--- START Stored records ---

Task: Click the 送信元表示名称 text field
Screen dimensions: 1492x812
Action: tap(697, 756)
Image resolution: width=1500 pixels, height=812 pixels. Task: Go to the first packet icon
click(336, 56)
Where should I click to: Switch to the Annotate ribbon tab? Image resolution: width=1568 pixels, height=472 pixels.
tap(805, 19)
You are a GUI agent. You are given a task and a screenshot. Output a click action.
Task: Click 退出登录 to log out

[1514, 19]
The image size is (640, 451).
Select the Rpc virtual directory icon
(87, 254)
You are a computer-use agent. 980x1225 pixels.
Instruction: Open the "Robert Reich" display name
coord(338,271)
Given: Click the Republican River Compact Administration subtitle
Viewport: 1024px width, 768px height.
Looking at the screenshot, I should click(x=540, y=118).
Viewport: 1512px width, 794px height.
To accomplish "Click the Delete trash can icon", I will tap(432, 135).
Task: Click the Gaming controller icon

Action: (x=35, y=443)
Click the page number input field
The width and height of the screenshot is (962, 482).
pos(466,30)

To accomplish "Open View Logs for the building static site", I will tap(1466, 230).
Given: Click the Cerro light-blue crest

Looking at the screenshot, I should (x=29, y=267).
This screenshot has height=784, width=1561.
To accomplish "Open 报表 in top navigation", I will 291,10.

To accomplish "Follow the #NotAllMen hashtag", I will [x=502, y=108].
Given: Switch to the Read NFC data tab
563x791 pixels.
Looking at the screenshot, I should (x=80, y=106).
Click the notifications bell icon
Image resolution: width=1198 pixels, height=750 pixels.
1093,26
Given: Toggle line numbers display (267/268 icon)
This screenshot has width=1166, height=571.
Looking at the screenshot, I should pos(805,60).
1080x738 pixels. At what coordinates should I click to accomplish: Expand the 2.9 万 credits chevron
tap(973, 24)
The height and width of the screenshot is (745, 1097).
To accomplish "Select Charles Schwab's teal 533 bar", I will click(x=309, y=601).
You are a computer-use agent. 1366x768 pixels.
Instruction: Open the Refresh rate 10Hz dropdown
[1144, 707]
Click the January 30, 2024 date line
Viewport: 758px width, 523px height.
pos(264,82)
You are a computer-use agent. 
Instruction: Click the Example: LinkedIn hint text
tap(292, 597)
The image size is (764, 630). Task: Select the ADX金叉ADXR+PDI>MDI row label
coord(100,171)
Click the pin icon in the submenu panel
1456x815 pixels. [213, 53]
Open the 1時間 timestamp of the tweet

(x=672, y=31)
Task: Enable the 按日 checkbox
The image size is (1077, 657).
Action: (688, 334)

--- END Stored records ---

Directions for this task
Reproduce all of the rows above, substituting "Display" for each occurrence of "Viewport" and leaving everything else unchanged.

In response
Task: Click the 送信元表示名称 text field
Screen dimensions: 1492x812
Action: tap(697, 756)
Image resolution: width=1500 pixels, height=812 pixels. Task: Go to the first packet icon
click(336, 56)
Where should I click to: Switch to the Annotate ribbon tab? Image resolution: width=1568 pixels, height=472 pixels.
tap(805, 19)
You are a GUI agent. You are given a task and a screenshot. Output a click action.
Task: Click 退出登录 to log out

[1514, 19]
The image size is (640, 451).
Select the Rpc virtual directory icon
(87, 254)
You are a computer-use agent. 980x1225 pixels.
Instruction: Open the "Robert Reich" display name
coord(338,271)
Given: Click the Republican River Compact Administration subtitle
Display: 1024px width, 768px height.
Looking at the screenshot, I should click(x=540, y=118).
Display: 1512px width, 794px height.
To accomplish "Click the Delete trash can icon", I will tap(432, 135).
Task: Click the Gaming controller icon

Action: (x=35, y=443)
Click the page number input field
The width and height of the screenshot is (962, 482).
pos(466,30)

To accomplish "Open View Logs for the building static site", I will tap(1466, 230).
Given: Click the Cerro light-blue crest

Looking at the screenshot, I should (x=29, y=267).
This screenshot has height=784, width=1561.
To accomplish "Open 报表 in top navigation", I will 291,10.

To accomplish "Follow the #NotAllMen hashtag", I will [x=502, y=108].
Given: Switch to the Read NFC data tab
563x791 pixels.
Looking at the screenshot, I should (x=80, y=106).
Click the notifications bell icon
Image resolution: width=1198 pixels, height=750 pixels.
1093,26
Given: Toggle line numbers display (267/268 icon)
This screenshot has width=1166, height=571.
Looking at the screenshot, I should pos(805,60).
1080x738 pixels. At what coordinates should I click to accomplish: Expand the 2.9 万 credits chevron
tap(973, 24)
The height and width of the screenshot is (745, 1097).
To accomplish "Select Charles Schwab's teal 533 bar", I will click(x=309, y=601).
You are a computer-use agent. 1366x768 pixels.
Instruction: Open the Refresh rate 10Hz dropdown
[1144, 707]
Click the January 30, 2024 date line
Display: 758px width, 523px height.
pos(264,82)
You are a computer-use agent. 
Instruction: Click the Example: LinkedIn hint text
tap(292, 597)
The image size is (764, 630). Task: Select the ADX金叉ADXR+PDI>MDI row label
coord(100,171)
Click the pin icon in the submenu panel
1456x815 pixels. [213, 53]
Open the 1時間 timestamp of the tweet

(x=672, y=31)
Task: Enable the 按日 checkbox
The image size is (1077, 657).
Action: (688, 334)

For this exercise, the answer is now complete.